But we shall a little examine that sentence of the Talmudists which Nachman. founds his Opinion upon, which I find set down Massecheth Megillah, cap. 1. in the Gemara, where the Masters gloss on that Dan. 10. 7. <214> And I Daniel alone saw the Vision: for the men that were with me saw not the Vision; but a great quaking fell upon them, so that they fled to hide themselves. Here they enquire who those Companions of Daniel were, and then pass their Verdict upon him and them. מאן ננהו אנשים אמר רבי רמהו זה חגי זכריה ומלאכי וכוי, What are those men that were with Daniel? R. Jeremie said, They were Haggai, Zacharie and Malachie. They excelled Daniel, and he also excelled them. Herein they excelled him, because they were Prophets, and he none; and in this he excelled them, that he beheld a Vision, and they none. Thus those Masters; who indeed denie Daniel to be a Prophet, and accordingly his Book was by them reckoned among the Hagiographa, yet they here give no reason at all for it. But whereas Nachman, saies that the Visions of Angels which Daniel conversed with were Real, and not Imaginarie or Prophetical, it is a manifest Elusion, and contrarie to the express words of the Text, which relates these Apparitions to have been in his sleep, Chap. 10. verse 9. And when I heard the voice of his words, then was I in a deep sleep upon my face, and my face towards the ground. And Chap. 8. 18. Now as he was speaking with me, I was in a deep sleep. This sleep was upon the[14] Exit of his Vision: For so (as we have shewed before) there was a frequent μετάβασις from a Vision which begun upon the Prophets while they were awake into a Prophetical Dream. So Chap. 7. verse 1. In the first year of Belshazzar King of Babylon, Daniel had a Dream, and Visions of his head upon his bed; and in this Dream and night-Vision, as in the other before mentioned, a Man or Angel comes in to expound the matter, verse 15, 16. I Daniel was grieved in my Spirit in the midst of my body, and the Visions of my head troubled me. <215> I came near to one of them that stood by, and asked him the truth of all this: so he told me, and made me know the interpretation of the things.

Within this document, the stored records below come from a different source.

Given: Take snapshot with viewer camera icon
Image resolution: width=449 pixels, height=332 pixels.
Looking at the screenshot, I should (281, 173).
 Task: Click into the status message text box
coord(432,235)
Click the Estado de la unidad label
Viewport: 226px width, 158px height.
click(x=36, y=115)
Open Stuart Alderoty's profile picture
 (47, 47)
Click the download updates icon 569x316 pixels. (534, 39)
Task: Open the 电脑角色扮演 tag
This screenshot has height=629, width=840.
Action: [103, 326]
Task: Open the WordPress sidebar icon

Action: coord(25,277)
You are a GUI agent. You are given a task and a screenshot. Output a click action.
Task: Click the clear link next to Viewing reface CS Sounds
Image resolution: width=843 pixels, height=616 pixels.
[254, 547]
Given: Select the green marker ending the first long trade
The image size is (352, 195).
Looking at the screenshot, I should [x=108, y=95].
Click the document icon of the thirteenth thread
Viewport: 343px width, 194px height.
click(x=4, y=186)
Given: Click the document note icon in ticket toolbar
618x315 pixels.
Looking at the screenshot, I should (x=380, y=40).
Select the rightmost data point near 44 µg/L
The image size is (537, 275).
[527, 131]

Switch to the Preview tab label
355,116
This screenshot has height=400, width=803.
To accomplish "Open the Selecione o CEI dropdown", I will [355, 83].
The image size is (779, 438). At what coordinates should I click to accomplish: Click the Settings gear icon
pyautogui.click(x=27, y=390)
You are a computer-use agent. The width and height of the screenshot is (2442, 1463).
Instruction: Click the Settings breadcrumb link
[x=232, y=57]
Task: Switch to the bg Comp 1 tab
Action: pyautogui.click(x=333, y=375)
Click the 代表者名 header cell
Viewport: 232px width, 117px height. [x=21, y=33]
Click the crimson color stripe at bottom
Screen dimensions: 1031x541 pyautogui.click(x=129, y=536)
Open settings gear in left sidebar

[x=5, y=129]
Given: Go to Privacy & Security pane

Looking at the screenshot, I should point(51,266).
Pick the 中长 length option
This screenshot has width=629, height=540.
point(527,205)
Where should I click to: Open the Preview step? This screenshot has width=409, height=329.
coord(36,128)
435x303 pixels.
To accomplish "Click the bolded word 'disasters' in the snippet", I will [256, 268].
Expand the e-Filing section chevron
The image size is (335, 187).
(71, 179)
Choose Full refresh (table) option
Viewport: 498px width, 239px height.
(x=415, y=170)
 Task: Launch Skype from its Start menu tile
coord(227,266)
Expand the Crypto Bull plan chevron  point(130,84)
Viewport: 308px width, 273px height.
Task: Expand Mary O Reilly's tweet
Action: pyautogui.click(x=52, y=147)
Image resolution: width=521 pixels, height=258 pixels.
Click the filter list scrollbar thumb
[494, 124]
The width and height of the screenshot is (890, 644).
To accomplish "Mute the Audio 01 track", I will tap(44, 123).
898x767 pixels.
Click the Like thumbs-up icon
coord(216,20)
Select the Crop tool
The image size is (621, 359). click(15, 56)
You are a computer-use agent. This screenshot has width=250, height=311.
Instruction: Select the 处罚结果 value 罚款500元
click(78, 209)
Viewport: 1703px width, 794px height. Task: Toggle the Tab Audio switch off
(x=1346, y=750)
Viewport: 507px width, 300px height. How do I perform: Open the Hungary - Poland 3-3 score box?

But that the Talmudists do maintain True Prophesie to have been communicated by Angels, we shall further confirm from one place which is in Gemara Beracoth cap. 9. where the Doctors are brought in comparing Two places of Scripture, which seem contradictory. One of them is Numb. 12. 6. In a Dream will I speak unto him; the other is Zech. 10. 2. They have told false dreams: which they solve thus. R. Rami said, It is written, בחלום אדבר בו וכתיב וחלמות השוא ידברו. I will speak to him in a dream, and again, They have told false dreams. Now there is no difficultie at all in this: For the first sort of Dreams came[15] by the hand of an Angel; and the other[16] by an evil Genius. And this Opinion is generally followed by the rest of the Jewish writers, Commentators and others, who thus compound the difference between those two famous adversaries Nachman. and Maimon. by granting a twofold appearance of Angels, the one Real, and the other Imanarie {sic}. And so they say this Real vision of Angels is a Degree inferior to the Prophetical vision of them. As we are told by R. Jehudah in the Book Cosri; where having disputed, Maam. 3. what hallowed minds they ought to have who maintain commerce with the Deitie, he thus goes on, אם יחזק בחסידות וכוי, If a man be very pious, and be in those places where the Divine influence uses to manifest it self, the Angels will accompanie him with their Real presence, and he shall see them face to face; yet in an inferiour way to that Vision of Angels which accompanies the Prophetical degree. Under the Second temple, according as men were more endowed with wisdom, they beheld Apparitions and heard <216> the Bath Col, which is a degree of Sanctitie, but yet inferior to the Prophetical. To conclude, R. Bechai makes it an Article of faith to believe the Existence of Angels for this reason, that Angels were the furnishers of the Prophetical scene, and therefore to denie them was to denie all Prophesie; so he in Parasha Terumah לפי שה מלאכים הם משפיעים וכוי, because (saith he) the Divine influx comes by the ministrie of Angels, who order and dispose the word in the mouth of the Prophet according to the mind of God: And if it were not so, there would be no Prophesie; and if no Prophesie, no Law. So Jos. Albo, we may remember, defin'd Prophesie by the immediate orderers of it, the Angels.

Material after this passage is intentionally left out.